Thursday, September 25, 2008

My thoughts on Sally

I got an e-mail yesterday about my article on Sally's visit to a Marist College classroom on Tuesday. The writer expressed concern that the article didn't address the state of the economy and the fact that people may not be able to afford to feed their pets.

Sally is the terrier mix dog found abandoned in a clothing donation bin in a parking lot in Hyde Park Sept. 15.

The writer said maybe the person who left Sally was afraid of being charged with a serious infraction of the law if they were to "do the right thing" by dropping her off at a shelter. The writer was thinking specifically of the elderly and urged me to, in the future, consider including information on what people can do when they can't afford to care for their pets any longer.

I responded that I understood the point the writer was making, that there are instances in which people can no longer afford to keep their animals. I have blogged several times about the foreclosure crisis that has forced many families to make difficult decisions about giving up their pets.

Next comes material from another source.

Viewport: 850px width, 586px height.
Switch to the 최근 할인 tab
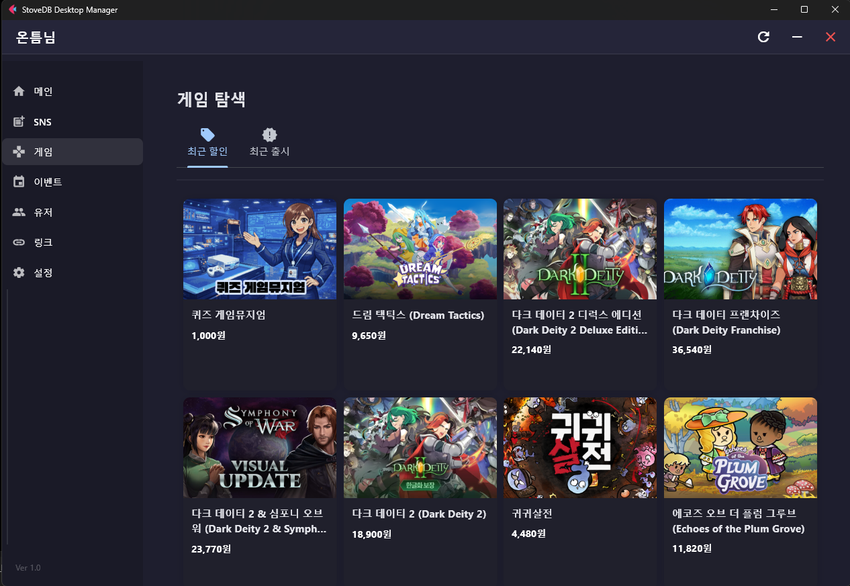click(x=207, y=143)
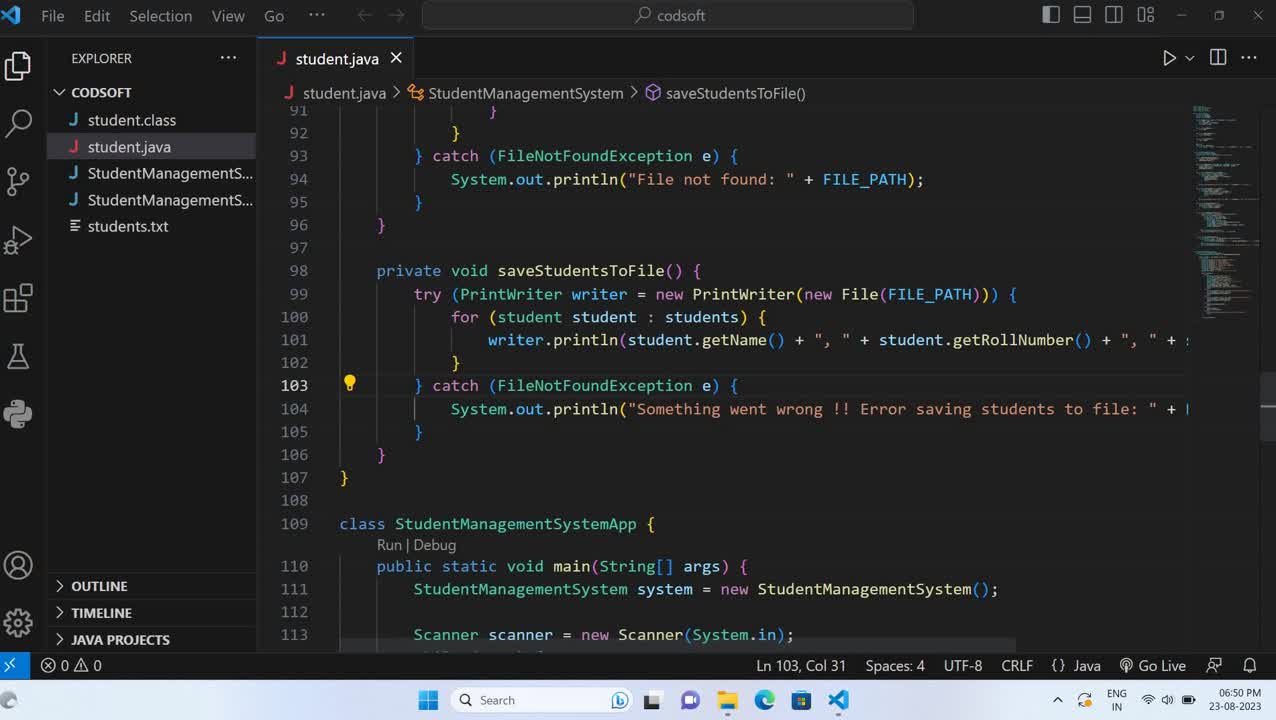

But one thing must be kept in mind about Sally: the dog was starved long before it was tossed into a metal clothing bin. Medical tests found there was no underlying condition that would have caused such an extreme case of malnutrition.

When found, Sally weighed 16 pounds. At approximately 2 years of age, she should have weighed 36 to 38 pounds. She looked, as I described in an article, "as if someone had taken a dog’s skeleton and wrapped it in light brown fabric."

I don't think it's necessary to explain to any rational human being — someone who still has feelings — that it would be better to, say, tie a dog up to a fence, out in the open, where there is some traffic, than throw it into a container in a remote portion of a parking lot from which it could not escape. Where it could very possibly have died, had the person whose responsibility it was to collect the donated clothes not been on schedule.

I think the thing to keep in one's mind in this situation — and the reason the Dutchess County SPCA feels this falls under the heading of criminal activity — is that the dog was essentially starved for a very long time then thrown away to die, alone and unwanted, in a metal container. It would have been a horrible, unjustifiable death.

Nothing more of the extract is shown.